We got a real feel of assimilation when we reached Divrumpula where
Sita is believed to have undertaken her first agni-pariksha. A
Buddhist monastery with fine ancient paintings depicting scenes from
the Ramayana has stood there for as long as people can remember. Under
a huge banyan tree just outside the building is a small structure
commemorating Sita’s trial by fire. Amazingly, the legend has been
scrupulously nourished by Sinhala Buddhist monks. The presiding Abbot
gave us a guided tour of the complex, explaining its various facets
before leading us to the spot just outside its precincts where land
has been earmarked for building a magnificent Sita temple.
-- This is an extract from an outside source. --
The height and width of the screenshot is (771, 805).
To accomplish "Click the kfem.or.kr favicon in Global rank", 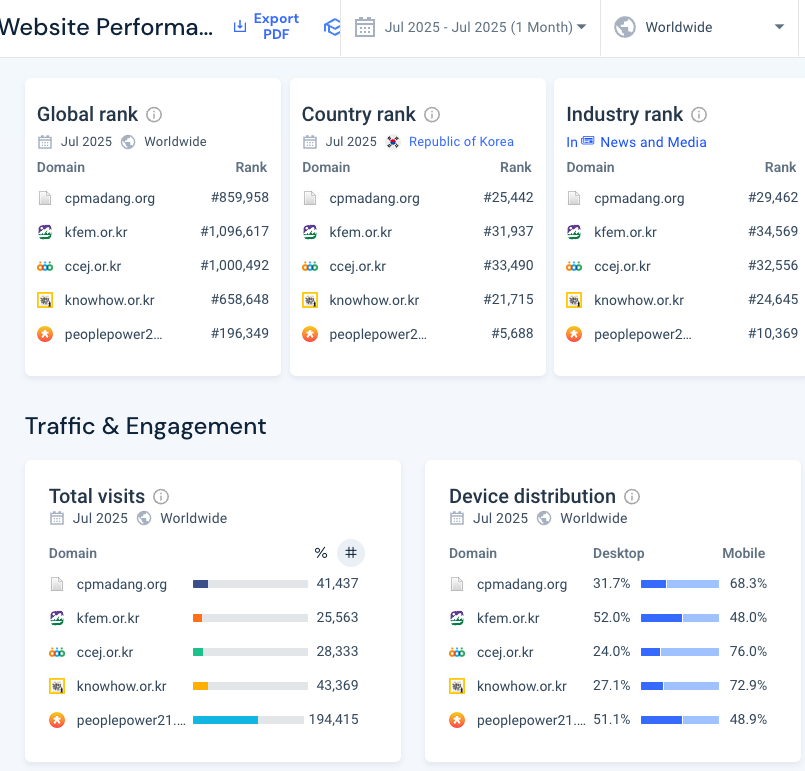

Under Swami Dayanand Saraswati’s supervision and in close coordination
with Sri Lanka's Buddhist clergy, the ground-breaking ceremony was
performed with appropriate sobriety amid the chanting of Hindu and
Buddhist hymns. Local people congregated in thousands to witness the
historic event and pay their respects to Sita, who despite the
quibbles among scholars about her historicity, continues to live in
people’s emotions here. The temple, when completed, will symbolise the
civilisational bond between the two countries and also become an
example of the harmony with which different faiths can coexist in our
extended sub-continent.
The Government of Sri Lanka is currently developing what it calls the
Ramayana Trail linking various sites associated with the greatest epic
of Asia. It hopes that the trail will soon become not just an added
tourist attraction for thousands of Indians who visit the island, but
will also draw many devout pilgrims from across the Ram Setu. Indeed
the geological formation, which the British named Adam’s Bridge,
spanning the narrow, shallow Palk Straits, is so distinctly visible
while flying that it seems a travesty that the present regime in Tamil
Nadu actually wanted to destroy it to create a passage for small
ships!
We learnt that religious-minded people in Sri Lanka still consider
their lives unfulfilled without a visit to Jambudweep (ancient name
for India), particularly for offering prayers at sites connected with
Buddhism such as Kapilvastu, Sarnath (Bodhgaya) and Sanchi. Mr Chouhan
promised to develop a Buddhist Circuit within Madhya Pradesh so that
pilgrims travelling to Sanchi were also able to easily touch upon
other sites associated with the Buddha and Ashoka who made Buddhism
the state religion and ensured its spread to the north and east of
India.
The brief stay in Sri Lanka was an eye-opener in many ways. We tend to
treat Sri Lanka only as a leisure destination, soaking in the sea and
sunshine on its fabulous beaches. But there is so much more to that
small country, one-fifth the size of Madhya Pradesh with a population
of just over two crore. I was deeply impressed by the depth of
knowledge and intellectual calibre of its Buddhist clergy,
particularly their concern for the preservation of history and our
shared culture.
A visit to the Temple of the Tooth Relic at Kandy was especially
illuminating. The spectacular temple was thronged by multitudes and we
had to wait for over one hour before being escorted into the sanctum
sanctorum where a tooth of Lord Buddha is preserved inside a
shimmering gold casket, taken out only on two occasions in a year. The
temple, incidentally, was built by the Hindu king of Kandy centuries
ago. The upsurge of devotion we witnessed here and earlier at the
Kelaniya temple in Colombo underlined the depth of the island nation’s
religiosity.
Our meetings at the Mahabodhi Society complex in Colombo and with the
Mahanayake of Sri Lanka’s biggest Buddhist sect in Kandy reaffirmed
that different faiths could prosper without hostility or
confrontation. The commonality between the Hindu and Buddhist
religions that we discovered is truly a fitting rebuttal to the
sectarian and confrontationist approach of some self-styled neo-
Buddhist leaders in India who have turned professional Hindu-baiters
and seek to drive wedges between two of the greatest Indic faiths.